Hot News 19/10/2025 00:42

Haiti’s “Mud Cookies”: A Harrowing Symbol of Hunger and Resilience

Image preview

In Haiti, one of the poorest countries in the Western Hemisphere, thousands of impoverished families are resorting to an alarming survival strategy: consuming “mud cookies” — flattened discs made from clay or dirt, salt and sometimes oil or fat that are shaped and dried in the sun. These cookies, locally known as bonbon tè, are eaten not for taste or nutrition, but simply to soothe hunger when no real food is available.

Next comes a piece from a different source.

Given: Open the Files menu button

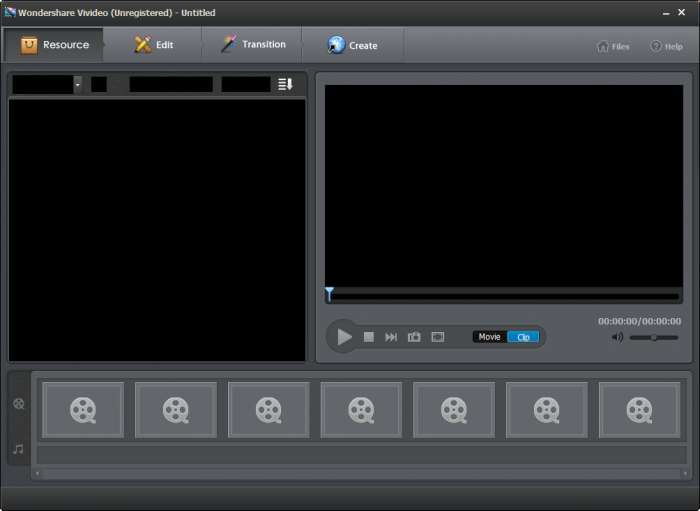Looking at the screenshot, I should [x=613, y=46].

The practice is especially concentrated in slum areas such as Cité Soleil in Port-au-Prince, where food prices have soared and incomes remain extremely low. Dirt is transported from the central plateaus near towns like Hinche to urban markets, then processed by hand: impurities are removed, the fine earth is mixed with salt and some form of fat (such as vegetable shortening), formed into discs and sun-dried. Once hardened, they are sold for only a few cents each — often the only affordable option for families surviving on less than two dollars a day.

Although proponents claim the cookies provide minerals (such as calcium) and act as antacids, nutrition experts caution that the minerals are largely unavailable for human digestion and that reliance on these discs is a clear indicator of extreme food insecurity. Health risks including tooth decay, intestinal problems and malnutrition are well documented.

The production and consumption of mud cookies function as a bleak “misery index” for Haiti: as more families turn to them, the deeper the crisis of food access becomes. Analysts say the cookies reflect systemic issues: dependence on food imports, climatic shocks to agriculture, political instability and rising global food prices. The cookies are not a solution — merely a last resort for the hungry.

Efforts to address the issue include community feeding programmes, agricultural development initiatives and nutrition education. However, the scale of the problem remains huge and the fact that children and pregnant women consume material made of dirt is a stark reminder of the world’s silent hunger crises. The image of these cookies should prompt not only gratitude for what we have, but also action to bridge the gap for those who have nothing else to eat.